In this case, we can resolve the arguing problem by rewarding agreement with expert forecasts (and perhaps only actually checking against those forecasts with small probability), or else retrospectively by seeing which predictions were best after the fact.
If we have access to expert forecasts (or retrospective reliability tests) in one domain then we could try to transfer the learned models to a new domain in which forecasts aren’t available. I have been trying to make minimal assumptions about this kind of transfer, and moreover I would want to elicit expert-level views about “what are the important differences between the old domain and this new domain.” If we don’t have expert forecasts in the new domain, then it can’t be too similar to the old domain: there must be some difference that is responsible for the inavailability of expert feedback in the new domain.
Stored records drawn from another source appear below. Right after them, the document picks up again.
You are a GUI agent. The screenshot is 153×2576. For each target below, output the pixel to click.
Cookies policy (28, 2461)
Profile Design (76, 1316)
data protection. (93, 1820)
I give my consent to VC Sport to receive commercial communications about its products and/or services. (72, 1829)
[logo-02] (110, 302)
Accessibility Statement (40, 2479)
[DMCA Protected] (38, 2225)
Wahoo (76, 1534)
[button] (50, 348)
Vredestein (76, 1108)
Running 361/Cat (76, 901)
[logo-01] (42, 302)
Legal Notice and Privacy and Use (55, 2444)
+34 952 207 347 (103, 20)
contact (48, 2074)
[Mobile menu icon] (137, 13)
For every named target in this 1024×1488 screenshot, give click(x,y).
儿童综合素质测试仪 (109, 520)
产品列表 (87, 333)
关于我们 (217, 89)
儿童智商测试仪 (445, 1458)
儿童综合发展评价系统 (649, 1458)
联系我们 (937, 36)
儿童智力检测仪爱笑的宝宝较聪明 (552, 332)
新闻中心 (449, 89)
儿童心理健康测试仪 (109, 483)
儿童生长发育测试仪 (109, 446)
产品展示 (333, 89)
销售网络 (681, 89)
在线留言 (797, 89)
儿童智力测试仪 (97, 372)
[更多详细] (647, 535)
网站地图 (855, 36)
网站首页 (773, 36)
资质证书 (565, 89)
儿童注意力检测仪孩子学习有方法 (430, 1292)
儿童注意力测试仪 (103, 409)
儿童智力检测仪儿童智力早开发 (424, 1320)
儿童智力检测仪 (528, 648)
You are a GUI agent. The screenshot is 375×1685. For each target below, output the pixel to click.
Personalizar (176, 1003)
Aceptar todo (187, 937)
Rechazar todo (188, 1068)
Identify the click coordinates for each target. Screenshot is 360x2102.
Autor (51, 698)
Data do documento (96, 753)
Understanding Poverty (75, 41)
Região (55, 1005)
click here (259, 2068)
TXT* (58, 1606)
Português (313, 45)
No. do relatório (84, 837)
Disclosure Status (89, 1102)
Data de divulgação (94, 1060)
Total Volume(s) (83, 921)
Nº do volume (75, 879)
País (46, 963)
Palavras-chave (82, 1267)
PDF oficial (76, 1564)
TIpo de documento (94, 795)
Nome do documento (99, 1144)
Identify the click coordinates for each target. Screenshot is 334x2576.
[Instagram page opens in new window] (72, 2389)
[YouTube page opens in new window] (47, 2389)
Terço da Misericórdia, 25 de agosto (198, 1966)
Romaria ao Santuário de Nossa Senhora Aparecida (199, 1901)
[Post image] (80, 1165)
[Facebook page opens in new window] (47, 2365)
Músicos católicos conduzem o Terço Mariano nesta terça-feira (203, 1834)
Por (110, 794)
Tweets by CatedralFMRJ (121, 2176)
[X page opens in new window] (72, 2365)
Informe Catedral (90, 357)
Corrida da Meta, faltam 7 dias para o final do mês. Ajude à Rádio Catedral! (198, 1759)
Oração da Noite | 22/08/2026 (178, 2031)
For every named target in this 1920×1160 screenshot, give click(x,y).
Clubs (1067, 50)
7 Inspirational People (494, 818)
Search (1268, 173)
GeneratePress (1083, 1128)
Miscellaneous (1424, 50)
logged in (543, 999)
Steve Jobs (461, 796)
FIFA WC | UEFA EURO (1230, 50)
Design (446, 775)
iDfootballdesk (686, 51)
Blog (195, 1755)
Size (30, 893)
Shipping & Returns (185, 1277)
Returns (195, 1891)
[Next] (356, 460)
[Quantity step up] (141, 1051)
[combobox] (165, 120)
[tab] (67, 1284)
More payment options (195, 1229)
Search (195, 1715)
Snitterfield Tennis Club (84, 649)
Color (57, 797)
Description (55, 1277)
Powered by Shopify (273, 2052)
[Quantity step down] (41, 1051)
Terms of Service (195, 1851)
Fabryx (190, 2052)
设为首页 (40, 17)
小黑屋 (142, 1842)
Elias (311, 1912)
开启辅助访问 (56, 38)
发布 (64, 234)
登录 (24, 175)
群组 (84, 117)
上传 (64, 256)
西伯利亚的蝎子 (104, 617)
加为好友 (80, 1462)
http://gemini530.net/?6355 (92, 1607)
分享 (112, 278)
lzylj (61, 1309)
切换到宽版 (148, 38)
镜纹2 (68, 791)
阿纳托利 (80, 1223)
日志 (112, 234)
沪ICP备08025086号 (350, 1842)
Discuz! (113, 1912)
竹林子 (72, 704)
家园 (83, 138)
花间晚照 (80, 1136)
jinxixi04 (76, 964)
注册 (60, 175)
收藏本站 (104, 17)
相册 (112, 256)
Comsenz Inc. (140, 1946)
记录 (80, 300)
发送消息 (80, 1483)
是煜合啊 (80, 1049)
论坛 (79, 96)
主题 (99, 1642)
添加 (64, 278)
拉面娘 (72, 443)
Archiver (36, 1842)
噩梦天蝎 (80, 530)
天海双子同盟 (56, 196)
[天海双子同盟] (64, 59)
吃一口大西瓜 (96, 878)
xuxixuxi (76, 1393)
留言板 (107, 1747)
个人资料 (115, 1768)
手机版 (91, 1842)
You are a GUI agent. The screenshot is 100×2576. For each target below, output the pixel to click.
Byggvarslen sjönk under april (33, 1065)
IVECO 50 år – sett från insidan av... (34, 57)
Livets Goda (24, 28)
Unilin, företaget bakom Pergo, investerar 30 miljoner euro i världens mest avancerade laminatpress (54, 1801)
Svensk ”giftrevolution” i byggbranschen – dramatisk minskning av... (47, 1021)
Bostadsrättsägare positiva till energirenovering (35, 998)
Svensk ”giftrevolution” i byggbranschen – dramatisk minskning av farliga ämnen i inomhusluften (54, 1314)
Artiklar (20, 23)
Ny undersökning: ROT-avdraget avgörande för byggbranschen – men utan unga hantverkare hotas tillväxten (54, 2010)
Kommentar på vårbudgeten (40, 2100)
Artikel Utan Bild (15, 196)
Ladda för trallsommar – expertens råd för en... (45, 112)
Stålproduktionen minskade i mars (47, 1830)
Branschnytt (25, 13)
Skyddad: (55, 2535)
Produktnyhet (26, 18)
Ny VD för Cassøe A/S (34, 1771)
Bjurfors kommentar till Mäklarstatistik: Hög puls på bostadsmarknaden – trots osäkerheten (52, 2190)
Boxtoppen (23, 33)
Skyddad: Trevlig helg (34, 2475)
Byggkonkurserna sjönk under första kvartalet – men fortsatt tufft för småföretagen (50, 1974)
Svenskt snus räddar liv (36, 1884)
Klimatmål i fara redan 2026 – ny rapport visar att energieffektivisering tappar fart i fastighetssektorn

In the AI case, these tend to be just the kinds of transfer that are most likely to be problematic.
I am most interested in the case where we lack trusted experts, and where we can’t use simple rules to evaluate performance after the fact (typically because the problem is not a simple prediction problem — it is a design problem, or a very long-range prediction, or some other kind of question altogether). These are the hard cases for AI control — if we have trusted experts we can use imitation learning, which is basically the same as judgmental bootstrapping; if we have ex post evaluations that capture what we care about then we can use traditional reinforcement learning.
I’m also interested in trying to reduce our reliance on this kind of information, even in domains where it is available, so that our techniques will better generalize to future domains where it isn’t available.
The hope is then for evaluations-of-explanations to serve as an adequate substitute for feedback from nature. This is what allows us to replace “optimizing an explicit reward signal in nature” with “optimizing the values implicit in the user’s head.”